Assignment 1. Rewrite the Federated XGBoost passage, covering everything from "Further, NVIDIA FLARE, a" down to "to network conditions.", and replace "SDK" with "software development kit".
Assignment 2. According to the Federated XGBoost passage, what is the label-owning party called under the vertical setting?

Text section.
XGBoost is a machine learning algorithm widely used for tabular data modeling. To expand the XGBoost model from single-site learning to multisite collaborative training, NVIDIA has developed Federated XGBoost, an XGBoost plugin for federation learning. It covers vertical collaboration settings to jointly train XGBoost models across decentralized data sources, as well as horizontal histogram-based and tree-based federated learning.
Under the vertical setting, each party holds part of the features for the entire population, and only one party holds the label. The label-owner is referred to as the active party, while all other parties are passive parties. Under the horizontal setting, each party holds all features and label information, but only for part of the whole population.
Further, NVIDIA FLARE, a domain-agnostic, open-source, and extensible SDK for federated learning, has enhanced the real-world federated learning experience by introducing capabilities to handle communication challenges. This includes multiple concurrent training jobs, and potential job disruptions due to network conditions.
Currently, Federated XGBoost is built with the assumption of full mutual trust, indicating that no party has the intention to learn more information beyond model training. In practice, though, honest-but-curious is a more realistic setting for federated collaborations. For instance, in vertical federated XGBoost, passive parties may be interested in recovering the label information from the gradients sent by the active party. In horizontal federated learning, the server or other clients can access each client’s gradient histograms and learn their data characteristics.

Data.
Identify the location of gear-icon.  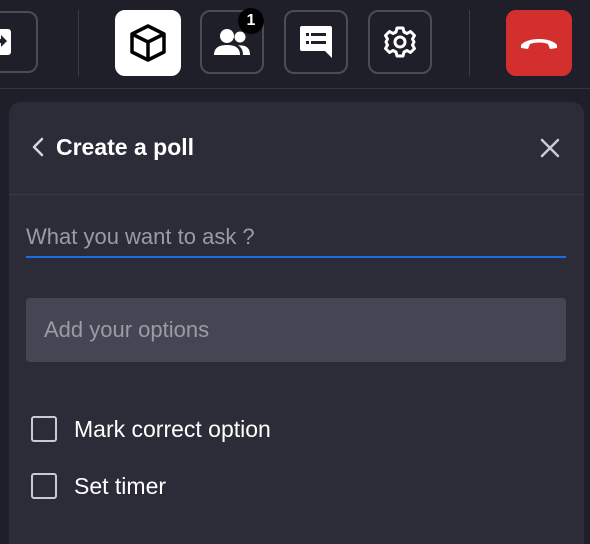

Problem solution 1.
Further, NVIDIA FLARE, a domain-agnostic, open-source, and extensible software development kit for federated learning, has enhanced the real-world federated learning experience by introducing capabilities to handle communication challenges. This includes multiple concurrent training jobs, and potential job disruptions due to network conditions.

Problem solution 2. The active party.